-- Records supplied --
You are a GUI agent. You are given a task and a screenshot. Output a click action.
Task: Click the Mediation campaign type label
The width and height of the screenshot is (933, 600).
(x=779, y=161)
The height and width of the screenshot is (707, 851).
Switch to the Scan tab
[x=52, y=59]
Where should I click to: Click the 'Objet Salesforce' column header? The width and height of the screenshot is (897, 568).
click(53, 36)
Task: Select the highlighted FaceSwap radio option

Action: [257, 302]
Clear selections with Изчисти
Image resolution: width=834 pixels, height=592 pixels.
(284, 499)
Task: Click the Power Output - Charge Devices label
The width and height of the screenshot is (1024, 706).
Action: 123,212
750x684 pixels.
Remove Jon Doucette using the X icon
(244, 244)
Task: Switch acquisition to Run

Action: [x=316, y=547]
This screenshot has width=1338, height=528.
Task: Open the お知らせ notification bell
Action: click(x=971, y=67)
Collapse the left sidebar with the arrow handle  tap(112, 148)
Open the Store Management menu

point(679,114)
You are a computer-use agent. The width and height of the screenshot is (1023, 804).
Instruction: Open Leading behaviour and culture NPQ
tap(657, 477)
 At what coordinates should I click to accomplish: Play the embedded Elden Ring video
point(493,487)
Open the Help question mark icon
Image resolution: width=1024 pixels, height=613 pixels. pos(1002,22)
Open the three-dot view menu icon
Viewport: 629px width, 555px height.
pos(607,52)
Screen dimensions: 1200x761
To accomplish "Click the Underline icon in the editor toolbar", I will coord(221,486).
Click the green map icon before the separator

-- Task instructions --
From the preceding material, count every line that contains the word "Output". Reply with the number only.

-- Result --
2